RIPEstat is unavailable

Incident Report for RIPE NCC

Postmortem

The RIPEstat incident on March 20 was caused by a database cluster for which the nodes became stuck. This caused the frontend application to run out of Python workers. This situation initially affected the looking-glass endpoints. To restart the database, we had to stop the application component ("thrift-api") that communicates with this database. The thrift-api is also used by other endpoints, affecting many endpoints during that maintenance.

Timeline:

10:05-10:45 UTC: Initial (full) unavailability due to first failed database node and loadbalancer/health check interaction.
11:05-12:51 UTC: More database nodes fail, looking glass API was disabled.
16:00-18:30 UTC: Multiple APIs unavailable during maintenance. Database cluster is restarted.
19:30 UTC: Looking glass backend has recovered.

‌

Below, we will explain our current understanding of the issue:

RIPEstat uses a distributed, in-memory database for the looking glass. For unknown reasons, a query on this database deadlocked with another query. This deadlock caused the number of active queries from the thrift-api to increase sharply and the database process on one node to hit the open file descriptor limit (with every connection using a file descriptor). The issue with the first worker blocked queries to this node. In addition, this prevented all writes to the cluster.

Calls from the thrift-api to the in-memory database blocked and took time to time out. In turn, this caused Python processes for the frontend application to be stuck and sometimes be unable to process requests.

This sometimes caused health-check calls to fail, which resulted in the load-balancer disabling workers. This increased the load on the remaining workers, degrading the situation. We changed the load-balancer check and restarted the database node that was in the deadlocked state.

The application initially recovered, until a second database node hit a deadlock. At this point, more looking-glass API calls arrived than were timing out. This resulted in almost complete downtime until we disabled the looking-glass API (12:51 UTC).

At this point more nodes were stuck than we could safely restart (there was no quorum of functioning instances). This was complicated by the fact that hitting the open file descriptor prevented this database from writing its snapshot to disk, and also prevented management commands from cleanly restarting the database.

At 16:00 UTC we started a node-by-node restart of the in-memory database. In addition, we raised the open file limit for this database. After the database re-start we re-enabled the thrift-server (recovering many ripestat endpoints) and the service inserting data for the looking glass. Maintenance finished by 18:30 UTC, and by 19:30 UTC the looking glass caught up for most peers.

We took the following steps:

Increased the open file descriptor limit for the in-memory database.
Increased the number of python processes.

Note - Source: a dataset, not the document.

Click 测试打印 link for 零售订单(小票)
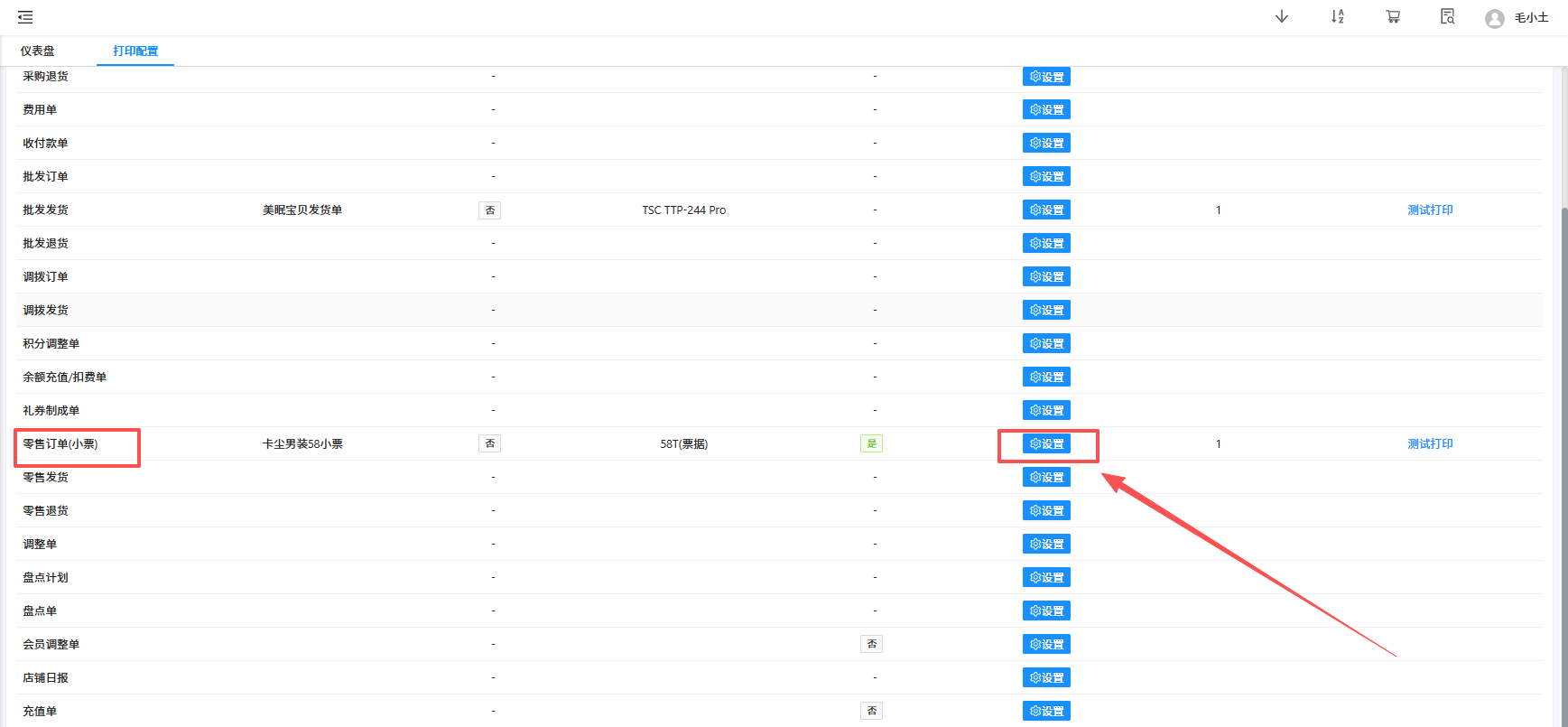1568x727 pixels. [1430, 444]
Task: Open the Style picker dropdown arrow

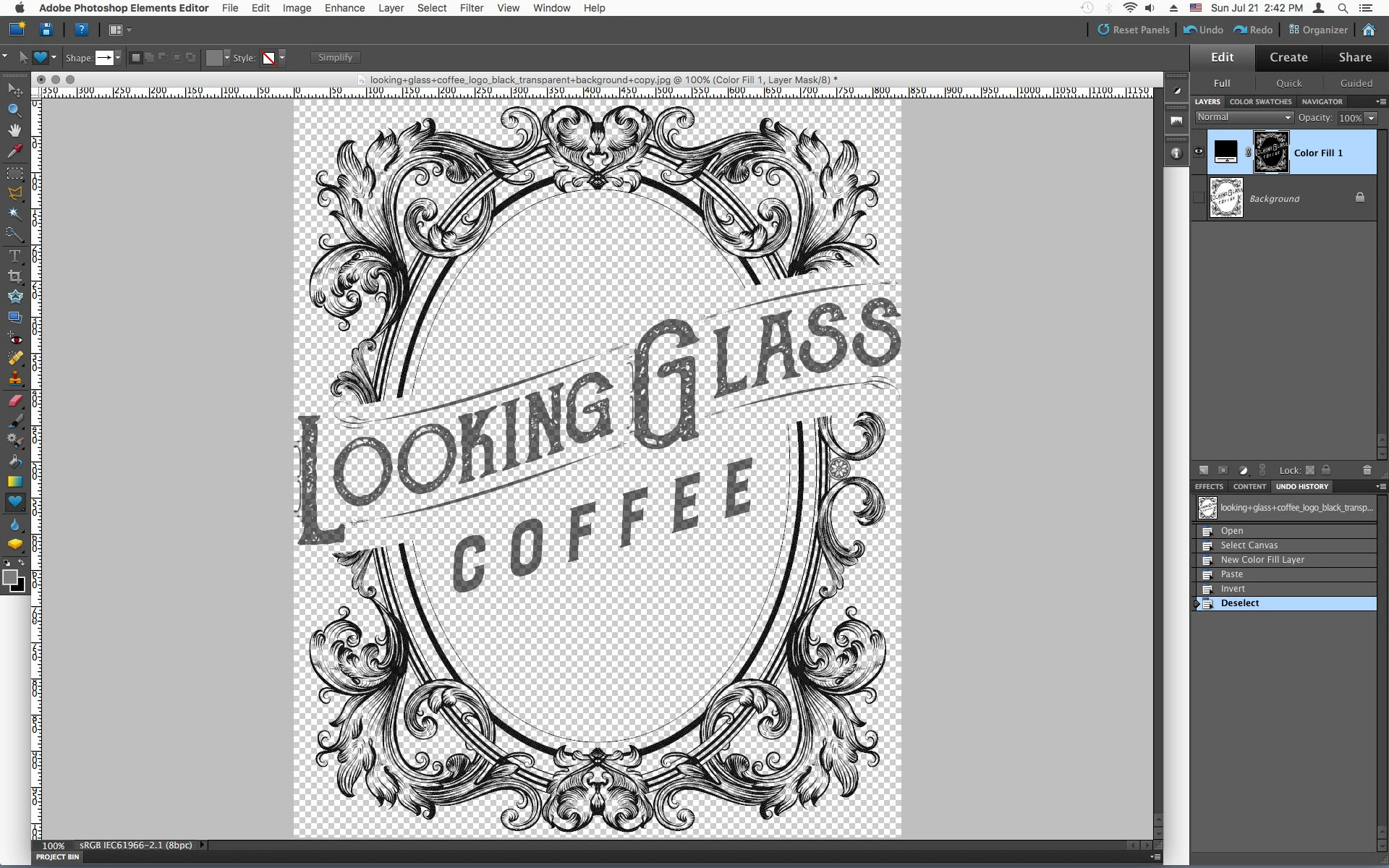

We will take the following actions:

Split the application healthcheck from the readiness endpoint and use readiness (with limited/no backend dependencies) from the load-balancer.
Reduce RPC call timeouts (reduce the timeout to less than the time for a http request to timeout).
Split application workers, preventing data backend problems from making the complete application unavailable.
Increase the number of Python processes further, or scale with application load.

Posted Mar 21, 2025 - 13:42 CET

Resolved

The issue was fixed with the intervention yesterday evening.

Posted Mar 21, 2025 - 07:32 CET

Update

We are continuing to monitor for any further issues.

Posted Mar 20, 2025 - 20:46 CET

Update

We have finished most of the maintenance. All datasets except the looking glass should be available.

Posted Mar 20, 2025 - 19:33 CET

Update

RIPEstat is fully unavailable while we perform maintenance on multiple backend components.

Posted Mar 20, 2025 - 17:00 CET

Monitoring

The endpoints other than the looking glass are functional. We are working on the looking glass backend.

Posted Mar 20, 2025 - 14:27 CET

Update

We have disabled the looking-glass API for now, to reduce the load on the system.

Posted Mar 20, 2025 - 13:51 CET

Identified

Another mode in the database cluster has hit the same failure. We will investigate further and likely do a rolling restart of the database.

Posted Mar 20, 2025 - 12:33 CET

Monitoring

The backend system is working again. We are monitoring the situation.

Posted Mar 20, 2025 - 11:53 CET

Update

The backend system for the looking glass is overloaded. Slow responses from this system blocked worker processes and caused the API to stop responding.

Posted Mar 20, 2025 - 11:37 CET

Identified

The issue has been identified and a fix is being implemented.

Posted Mar 20, 2025 - 11:23 CET

Investigating

RIPEstat is not available at the moment. We are currently investigating this issue.

Posted Mar 20, 2025 - 11:13 CET

This incident affected: Non-Critical Services (RIPEstat).